While she will await the results of blood testing, Roberts was pleased with what she saw regarding the exam of the goats.

“All of our goats seem to be doing well,” she said. “We have several middle-aged goats and the Nubian goats are young. The Nubians had exams before their arrival a few months ago.

“It would be too early to give them vaccines again. Over time, we’ll adjust their schedule to where they are eventually examined at the same time as the other goats.”

Lauren Schmidt listens to the rumen sounds on Mo while Alyssa Roberts safely restrains him.

Borgstrom welcomes visitors to come see the goats and all the other CAC residents.

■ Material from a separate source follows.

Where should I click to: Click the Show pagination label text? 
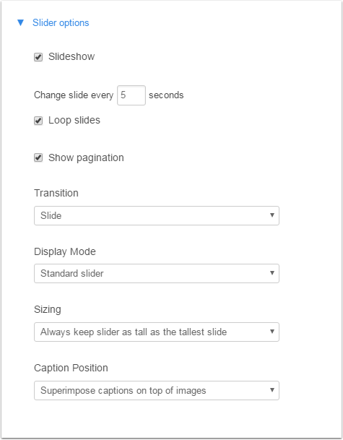point(86,158)
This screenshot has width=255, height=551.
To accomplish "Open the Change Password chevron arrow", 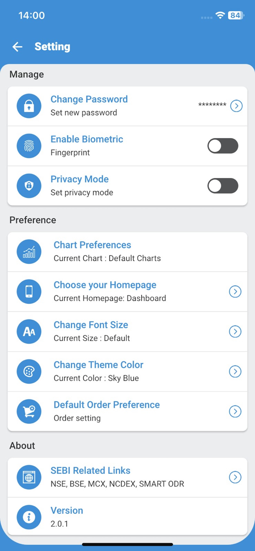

“When visiting the CAC, the weather can influence what you’ll see,” she said. “Sunny, warm days give you a better chance to see the birds and black-footed cats. Coming in the morning is the best time to interact with the goats, because they are eager for brushes and pets.”

In the months to come, learning opportunities at the CAC will continue to grow.

“This spring and summer, we are looking at having set program times on Saturdays and Sundays in the early morning, midmorning, and afternoon,” Borgstrom said. “Sometimes, that will mean taking our ambassador animals out, which involves reptiles, amphibians, and insects. Sometimes, it will mean drawing the mammals and birds closer to the fence and providing them enrichment.

“We will sometimes have biofacts like antlers and eggs that guests can touch. As we set dates on some of those things, we will make sure the public is aware of it.”